You may have noticed interest rates increasing over the last few weeks, but why does this happen? The main answer has to do with inflation. Inflation occurs when prices rise, decreasing the purchasing power of your dollars. For example, if your dollar can buy you five apples today, but only one apple tomorrow, your buying power weakened and your dollar doesn’t go as far.
Why does raising inflation impact interest rates negatively? Essentially, investors’ appetite for bonds decreases because inflation erodes the return on their investment, which causes bond pricing to drop since there is lower purchasing demand. As bond pricing decreases, long term interest rates increase.

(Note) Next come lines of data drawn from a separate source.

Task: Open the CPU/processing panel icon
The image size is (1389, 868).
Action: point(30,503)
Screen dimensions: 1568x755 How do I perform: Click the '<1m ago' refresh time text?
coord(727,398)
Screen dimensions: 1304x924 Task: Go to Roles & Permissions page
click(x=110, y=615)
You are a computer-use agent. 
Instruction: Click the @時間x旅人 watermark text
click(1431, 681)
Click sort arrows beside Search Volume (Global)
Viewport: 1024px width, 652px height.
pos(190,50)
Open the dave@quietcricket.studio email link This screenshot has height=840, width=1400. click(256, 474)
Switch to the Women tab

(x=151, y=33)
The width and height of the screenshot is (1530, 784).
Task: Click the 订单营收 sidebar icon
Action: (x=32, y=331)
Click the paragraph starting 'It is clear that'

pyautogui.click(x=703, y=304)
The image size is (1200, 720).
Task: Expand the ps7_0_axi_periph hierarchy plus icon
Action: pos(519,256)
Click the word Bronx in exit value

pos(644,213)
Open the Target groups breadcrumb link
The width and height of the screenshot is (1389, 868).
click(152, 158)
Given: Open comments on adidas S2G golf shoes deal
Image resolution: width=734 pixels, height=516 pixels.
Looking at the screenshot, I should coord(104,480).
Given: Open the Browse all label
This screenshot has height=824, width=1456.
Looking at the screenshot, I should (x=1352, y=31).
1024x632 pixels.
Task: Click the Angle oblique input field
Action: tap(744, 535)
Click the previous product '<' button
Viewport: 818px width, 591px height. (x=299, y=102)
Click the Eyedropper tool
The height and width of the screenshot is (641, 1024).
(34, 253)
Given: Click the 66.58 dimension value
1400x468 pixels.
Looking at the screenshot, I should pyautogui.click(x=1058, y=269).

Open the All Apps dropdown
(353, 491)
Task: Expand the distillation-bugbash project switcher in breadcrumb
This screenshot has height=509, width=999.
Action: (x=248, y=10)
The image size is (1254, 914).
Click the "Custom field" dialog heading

Two economic reports that measure inflation are the Consumer Price index (CPI) and the Personal Consumption Expenditures (PCE) report. The recent CPI report was released on March 10th showing that inflation increased by 0.4% in the month of February. The year over year reading showed inflation increased from 1.4% to 1.7%.
The last PCE report came out on February 26th showing that inflation ticked up by 0.3% for the month of January. This index increased from 1.3% to 1.5% compared to last year. The PCE is the Federal Reserve’s favored gauge of inflation, and they have a mandate to attempt to throttle it at around 2.0%.
Going forward, it appears that inflation will continue to rise. The inflation numbers that were released this time last year were very low, and in some months actually negative. For example, the CPI for April was -0.4 and -0.1 for May. This means we are seeing inflation at much higher levels nearing 2%, if not getting closer to 3% on the year over year numbers. To summarize, as inflation spikes it will put fear in bond investors which will cause bond pricing to fall and yields to rise, causing mortgage rates to increase.